Ligação histórica da Folha com a Companhia das Letras
Por fim, este texto não pode terminar sem considerar a histórica relação entre a Companhia das Letras e Folha de S.Paulo. Desde a criação da editora, por Luiz e Lilia Schwarcz, a Folha foi um dos veículos mais próximos do projeto e mais engajados na divulgação e discussão de seu catálogo.
Isso não significa que a lista dos votantes ou os resultados foram propositadamente construídos para favorecer títulos da Companhia, mas é importante pensar que essas duas instituições do sistema letrado, uma publicadora de livros e uma de jornais, têm relações históricas e afinidades eletivas que as aproximam em suas concepções estéticas e de conteúdo.
Também por isso, a Folha tende a naturalizar este resultado, não se perguntando a fundo, em suas reportagens, o que explicaria tamanha dominação da Companhia no resultado.

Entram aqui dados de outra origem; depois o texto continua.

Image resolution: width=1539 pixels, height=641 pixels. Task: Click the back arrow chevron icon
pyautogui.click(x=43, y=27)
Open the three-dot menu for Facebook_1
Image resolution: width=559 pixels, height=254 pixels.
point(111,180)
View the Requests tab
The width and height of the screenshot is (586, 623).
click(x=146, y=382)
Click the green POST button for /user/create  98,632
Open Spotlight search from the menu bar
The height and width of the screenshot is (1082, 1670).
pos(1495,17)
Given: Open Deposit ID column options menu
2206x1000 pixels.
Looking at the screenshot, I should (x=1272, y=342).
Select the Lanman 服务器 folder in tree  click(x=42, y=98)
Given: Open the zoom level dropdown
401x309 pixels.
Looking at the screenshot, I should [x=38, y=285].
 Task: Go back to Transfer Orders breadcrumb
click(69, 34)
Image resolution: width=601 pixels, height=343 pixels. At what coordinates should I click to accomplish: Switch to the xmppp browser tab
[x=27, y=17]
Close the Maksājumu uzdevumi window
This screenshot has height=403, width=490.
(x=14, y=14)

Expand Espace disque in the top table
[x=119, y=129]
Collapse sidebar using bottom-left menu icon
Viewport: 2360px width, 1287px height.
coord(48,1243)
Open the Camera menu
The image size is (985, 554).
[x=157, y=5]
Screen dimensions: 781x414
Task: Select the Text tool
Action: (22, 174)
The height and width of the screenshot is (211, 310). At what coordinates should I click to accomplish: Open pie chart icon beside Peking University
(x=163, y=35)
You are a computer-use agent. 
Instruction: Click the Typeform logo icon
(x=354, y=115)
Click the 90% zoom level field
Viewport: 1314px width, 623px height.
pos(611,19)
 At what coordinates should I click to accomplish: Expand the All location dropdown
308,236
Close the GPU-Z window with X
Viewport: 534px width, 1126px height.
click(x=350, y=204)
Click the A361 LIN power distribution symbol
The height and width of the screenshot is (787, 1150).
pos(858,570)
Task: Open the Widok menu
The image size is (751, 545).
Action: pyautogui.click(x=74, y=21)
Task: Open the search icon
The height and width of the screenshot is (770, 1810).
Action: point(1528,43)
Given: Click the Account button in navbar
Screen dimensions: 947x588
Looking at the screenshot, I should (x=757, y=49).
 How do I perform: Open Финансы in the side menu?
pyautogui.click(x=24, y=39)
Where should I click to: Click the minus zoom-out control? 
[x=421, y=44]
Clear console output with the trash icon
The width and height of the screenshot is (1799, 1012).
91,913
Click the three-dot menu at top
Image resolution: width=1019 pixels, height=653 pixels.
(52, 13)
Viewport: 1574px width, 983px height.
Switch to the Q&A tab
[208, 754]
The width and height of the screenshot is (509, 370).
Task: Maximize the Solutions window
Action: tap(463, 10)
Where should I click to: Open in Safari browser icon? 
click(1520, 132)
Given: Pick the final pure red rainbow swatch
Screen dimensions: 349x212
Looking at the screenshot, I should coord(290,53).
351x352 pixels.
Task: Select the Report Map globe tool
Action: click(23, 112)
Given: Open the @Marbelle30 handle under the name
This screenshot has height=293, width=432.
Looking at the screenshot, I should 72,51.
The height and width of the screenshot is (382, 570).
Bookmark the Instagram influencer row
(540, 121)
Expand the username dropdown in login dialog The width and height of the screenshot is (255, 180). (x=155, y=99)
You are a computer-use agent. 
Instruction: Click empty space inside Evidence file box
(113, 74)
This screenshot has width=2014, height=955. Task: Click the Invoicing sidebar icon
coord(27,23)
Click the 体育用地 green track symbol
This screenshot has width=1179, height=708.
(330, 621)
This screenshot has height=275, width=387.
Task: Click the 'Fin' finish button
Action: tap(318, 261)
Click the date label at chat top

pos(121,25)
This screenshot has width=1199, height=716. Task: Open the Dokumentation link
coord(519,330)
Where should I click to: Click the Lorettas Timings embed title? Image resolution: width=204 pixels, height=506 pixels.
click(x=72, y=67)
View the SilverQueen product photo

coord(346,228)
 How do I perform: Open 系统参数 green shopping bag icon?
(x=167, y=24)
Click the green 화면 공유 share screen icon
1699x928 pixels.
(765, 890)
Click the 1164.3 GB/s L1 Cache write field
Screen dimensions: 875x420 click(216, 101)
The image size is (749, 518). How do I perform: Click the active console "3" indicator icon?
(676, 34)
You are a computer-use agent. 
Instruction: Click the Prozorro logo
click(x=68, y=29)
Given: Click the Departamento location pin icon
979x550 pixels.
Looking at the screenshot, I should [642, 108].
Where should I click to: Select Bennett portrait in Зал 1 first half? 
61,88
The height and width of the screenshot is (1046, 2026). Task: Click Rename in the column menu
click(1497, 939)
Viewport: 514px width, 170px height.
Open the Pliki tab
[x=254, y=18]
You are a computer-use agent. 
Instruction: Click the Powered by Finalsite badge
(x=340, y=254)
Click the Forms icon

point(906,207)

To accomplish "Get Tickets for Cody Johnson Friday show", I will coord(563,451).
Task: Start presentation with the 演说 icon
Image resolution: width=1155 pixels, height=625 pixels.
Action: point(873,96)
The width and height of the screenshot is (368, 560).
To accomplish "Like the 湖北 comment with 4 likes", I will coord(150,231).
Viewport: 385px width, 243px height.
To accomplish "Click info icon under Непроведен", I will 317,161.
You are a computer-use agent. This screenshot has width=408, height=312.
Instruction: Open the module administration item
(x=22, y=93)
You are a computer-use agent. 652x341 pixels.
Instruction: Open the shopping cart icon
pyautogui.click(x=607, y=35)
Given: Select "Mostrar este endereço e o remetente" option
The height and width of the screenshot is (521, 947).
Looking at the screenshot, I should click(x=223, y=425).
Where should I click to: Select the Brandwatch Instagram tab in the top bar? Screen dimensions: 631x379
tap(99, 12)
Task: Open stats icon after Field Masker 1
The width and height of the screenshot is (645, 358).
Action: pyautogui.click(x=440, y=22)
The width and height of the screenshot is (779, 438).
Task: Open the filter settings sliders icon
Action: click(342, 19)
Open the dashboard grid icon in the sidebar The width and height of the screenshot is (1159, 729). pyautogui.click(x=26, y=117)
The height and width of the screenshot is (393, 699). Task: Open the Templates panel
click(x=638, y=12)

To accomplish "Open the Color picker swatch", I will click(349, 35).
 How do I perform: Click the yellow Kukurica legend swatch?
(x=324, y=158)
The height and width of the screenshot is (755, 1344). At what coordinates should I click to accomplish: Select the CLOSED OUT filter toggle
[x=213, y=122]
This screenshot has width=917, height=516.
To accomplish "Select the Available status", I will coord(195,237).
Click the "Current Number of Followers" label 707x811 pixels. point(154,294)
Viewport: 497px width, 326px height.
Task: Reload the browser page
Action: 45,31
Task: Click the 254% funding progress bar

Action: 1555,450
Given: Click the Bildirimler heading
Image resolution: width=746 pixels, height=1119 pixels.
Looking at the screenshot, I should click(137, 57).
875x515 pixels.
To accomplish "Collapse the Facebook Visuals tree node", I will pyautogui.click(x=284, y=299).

Esses aspectos todos revelam como o conceito de bibliodiversidade precisa entrar, na prática, nas preocupações teóricas e práticas dos nossos críticos literários, dos formuladores de políticas do livro e dos nossos professores universitários.
Entre outras razões, porque o que acontece na área do livro literário pode guardar correspondência, talvez não tão direta, com o que acontece com os livros de outras áreas do conhecimento. Entender este processo é entender melhor a vida intelectual do país.
O cânone da Folha precisa, assim, ser colocado em perspectiva. Os autores selecionados estão de parabéns – é sempre prazeroso figurar numa lista de escolhidos –, mas intelectuais, jornalistas, políticos e editores talvez devam olhar mais para o que ele significa sobre o mercado editorial do que para a qualidade literária em si.
Bibliografia:
- Folha de S.Paulo. (2024). Lista dos 25 livros mais importantes do século 21. Publicado na versão online do jornal em maio de 2024.
- Associação Brasileira das Editoras Independentes (ABE) & Câmara Brasileira do Livro (CBL). Relatórios e dados de mercado editorial brasileiro 2020-2024.